***** ENTRIES SUPPLIED

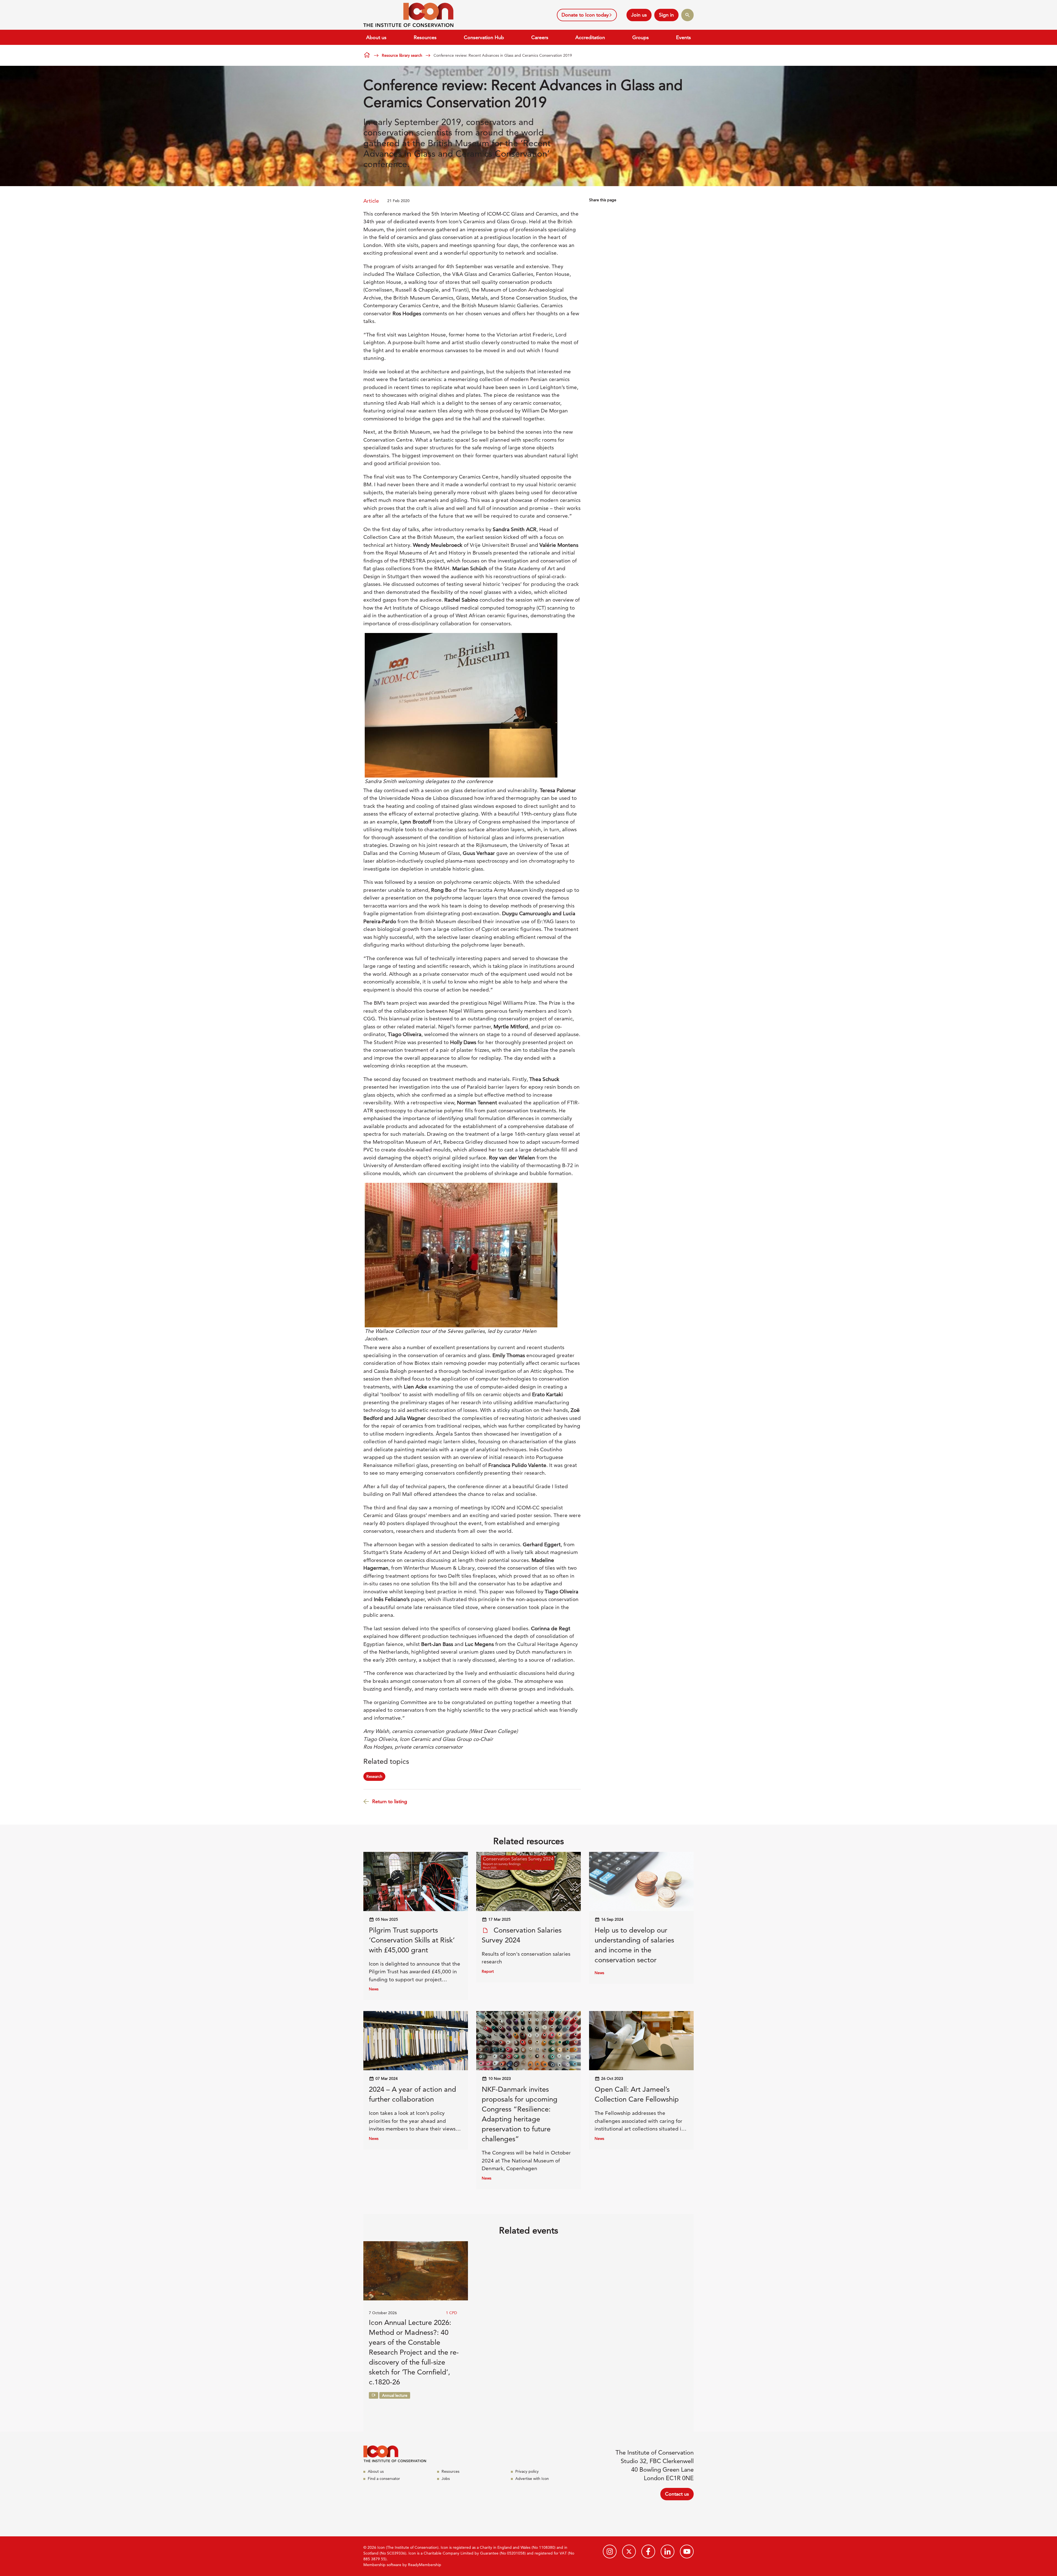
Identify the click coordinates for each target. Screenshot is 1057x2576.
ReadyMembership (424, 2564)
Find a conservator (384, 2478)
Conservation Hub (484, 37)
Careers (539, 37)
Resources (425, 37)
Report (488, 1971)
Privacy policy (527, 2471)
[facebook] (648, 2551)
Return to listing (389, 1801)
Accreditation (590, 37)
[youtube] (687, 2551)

**********

■ EXERCISE DIRECTIONS: Your task is to reproduce every record exactly while omitting the pictures.

■ RESPONSE BOX:
Identify the click coordinates for each target. Screenshot is 1057x2576.
ReadyMembership (424, 2564)
Find a conservator (384, 2478)
Conservation Hub (484, 37)
Careers (539, 37)
Resources (425, 37)
Report (488, 1971)
Privacy policy (527, 2471)
[facebook] (648, 2551)
Return to listing (389, 1801)
Accreditation (590, 37)
[youtube] (687, 2551)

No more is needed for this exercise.